Questions to answer
1) Using the article on the Hillsborough County Attorney Office, decide whether each statement agrees with it: (a) Four prosecutors will leave the office this month. (b) Lynne Blankenbeker is a former Democratic state representative. (c) The office has 30 lawyers. Answer yes or no for each and quote the words of the article that decide it.
2) In the article on the Hillsborough County Attorney Office, what office did Lynne Blankenbeker once run for?
3) Transcribe the article on the Hillsborough County Attorney Office, starting at "Apr. 5—Four prosecutors" and ending at "Attorney Michael Conlon.".
Text provided below:
Four prosecutors out, four in at Hillsborough County Attorney office

Mark Hayward, The New Hampshire Union Leader, Manchester
·3 min read

Apr. 5—Four prosecutors will leave the Hillsborough County Attorney Office this month, one with decades of experience and another who was the lead prosecutor under former County Attorney Michael Conlon.

Meanwhile, four other prosecutors have joined the office, including Lynne Blankenbeker, a former Republican state representative and one-time candidate for Congress, said County Attorney John Coughlin.

Coughlin discussed the realignments last week. It is the second wave of changes in his office, the largest office of county prosecutors in the state.

"With 30 lawyers, you're always going to have some turnover," said Coughlin, a Republican, retired District Court judge and county attorney for a brief period in the 2000s. "Part of our responsibility and obligation is as people move along in their career we have to encourage that and get them where they need to go."
End of Text provided.
Listed records below:
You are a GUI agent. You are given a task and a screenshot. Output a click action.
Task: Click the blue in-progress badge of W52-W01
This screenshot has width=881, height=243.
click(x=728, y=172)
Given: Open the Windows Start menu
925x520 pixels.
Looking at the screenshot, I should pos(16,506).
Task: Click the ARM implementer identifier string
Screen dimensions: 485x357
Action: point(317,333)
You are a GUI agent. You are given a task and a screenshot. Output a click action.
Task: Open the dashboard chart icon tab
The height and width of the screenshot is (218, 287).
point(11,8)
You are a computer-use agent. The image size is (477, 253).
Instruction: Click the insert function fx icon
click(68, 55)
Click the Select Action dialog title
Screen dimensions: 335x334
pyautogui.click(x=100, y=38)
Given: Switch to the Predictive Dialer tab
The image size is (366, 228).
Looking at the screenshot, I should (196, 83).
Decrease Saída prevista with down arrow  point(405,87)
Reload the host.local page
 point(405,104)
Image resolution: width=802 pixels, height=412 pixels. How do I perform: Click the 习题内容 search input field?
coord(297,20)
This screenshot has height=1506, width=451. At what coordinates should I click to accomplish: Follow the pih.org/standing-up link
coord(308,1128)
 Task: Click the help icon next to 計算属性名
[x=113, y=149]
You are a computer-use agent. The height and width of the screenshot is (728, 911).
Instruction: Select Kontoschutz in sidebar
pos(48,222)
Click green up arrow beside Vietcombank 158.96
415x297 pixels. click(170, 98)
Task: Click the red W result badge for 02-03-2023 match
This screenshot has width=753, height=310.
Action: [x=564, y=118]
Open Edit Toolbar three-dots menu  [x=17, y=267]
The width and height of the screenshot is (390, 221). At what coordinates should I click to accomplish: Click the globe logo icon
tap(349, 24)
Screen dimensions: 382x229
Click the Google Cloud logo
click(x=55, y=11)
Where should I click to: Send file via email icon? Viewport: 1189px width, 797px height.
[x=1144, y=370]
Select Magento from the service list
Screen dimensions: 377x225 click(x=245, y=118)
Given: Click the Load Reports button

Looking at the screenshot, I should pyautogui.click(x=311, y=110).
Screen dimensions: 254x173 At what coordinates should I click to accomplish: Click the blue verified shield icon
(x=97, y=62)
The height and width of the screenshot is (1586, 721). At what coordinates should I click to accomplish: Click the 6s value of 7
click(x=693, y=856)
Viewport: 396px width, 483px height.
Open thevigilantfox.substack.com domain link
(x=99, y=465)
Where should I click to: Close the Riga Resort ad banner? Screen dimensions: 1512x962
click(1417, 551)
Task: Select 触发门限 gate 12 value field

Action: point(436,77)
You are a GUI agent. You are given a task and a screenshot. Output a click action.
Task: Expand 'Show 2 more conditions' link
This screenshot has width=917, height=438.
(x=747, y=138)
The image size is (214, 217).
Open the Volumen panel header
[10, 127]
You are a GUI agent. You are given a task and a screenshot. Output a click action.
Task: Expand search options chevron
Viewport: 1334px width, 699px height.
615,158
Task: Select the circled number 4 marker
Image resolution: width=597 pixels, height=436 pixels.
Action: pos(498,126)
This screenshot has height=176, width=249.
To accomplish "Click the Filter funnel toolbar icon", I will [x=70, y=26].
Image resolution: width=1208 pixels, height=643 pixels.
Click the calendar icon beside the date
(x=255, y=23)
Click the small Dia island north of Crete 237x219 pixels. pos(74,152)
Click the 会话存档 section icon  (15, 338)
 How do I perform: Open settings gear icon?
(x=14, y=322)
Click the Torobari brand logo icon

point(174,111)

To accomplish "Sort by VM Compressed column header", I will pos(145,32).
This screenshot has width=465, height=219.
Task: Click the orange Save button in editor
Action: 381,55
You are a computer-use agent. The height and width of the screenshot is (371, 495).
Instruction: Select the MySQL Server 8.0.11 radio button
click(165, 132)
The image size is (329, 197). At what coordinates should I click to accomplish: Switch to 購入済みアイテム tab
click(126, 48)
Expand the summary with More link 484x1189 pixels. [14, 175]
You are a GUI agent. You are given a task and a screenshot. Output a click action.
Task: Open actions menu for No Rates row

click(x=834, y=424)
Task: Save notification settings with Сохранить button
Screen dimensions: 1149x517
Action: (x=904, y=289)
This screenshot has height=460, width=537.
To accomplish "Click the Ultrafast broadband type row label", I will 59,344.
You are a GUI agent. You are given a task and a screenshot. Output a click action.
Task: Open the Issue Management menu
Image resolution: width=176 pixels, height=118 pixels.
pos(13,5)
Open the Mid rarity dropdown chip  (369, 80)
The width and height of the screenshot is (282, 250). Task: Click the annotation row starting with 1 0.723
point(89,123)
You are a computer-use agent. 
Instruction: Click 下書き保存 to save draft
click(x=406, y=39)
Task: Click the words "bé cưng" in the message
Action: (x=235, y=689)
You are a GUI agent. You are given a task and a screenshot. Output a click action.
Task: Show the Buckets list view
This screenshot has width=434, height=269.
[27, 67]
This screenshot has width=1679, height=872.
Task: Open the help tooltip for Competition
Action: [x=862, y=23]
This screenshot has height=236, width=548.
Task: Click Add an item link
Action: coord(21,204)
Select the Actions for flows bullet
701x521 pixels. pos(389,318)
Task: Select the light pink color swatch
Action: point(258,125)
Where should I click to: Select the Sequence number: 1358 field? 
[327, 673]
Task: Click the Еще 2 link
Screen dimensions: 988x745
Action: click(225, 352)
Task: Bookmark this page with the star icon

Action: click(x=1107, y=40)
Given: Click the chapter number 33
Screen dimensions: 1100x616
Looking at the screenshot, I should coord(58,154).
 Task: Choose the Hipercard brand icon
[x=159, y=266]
End of Listed records.
Solutions
1)
(a) Yes: "Four prosecutors will leave the Hillsborough County Attorney Office this month"
(b) No: "a former Republican state representative and one-time candidate for Congress"
(c) Yes: "With 30 lawyers, you're always going to have some turnover"

2) Congress.

3)
Apr. 5—Four prosecutors will leave the Hillsborough County Attorney Office this month, one with decades of experience and another who was the lead prosecutor under former County Attorney Michael Conlon.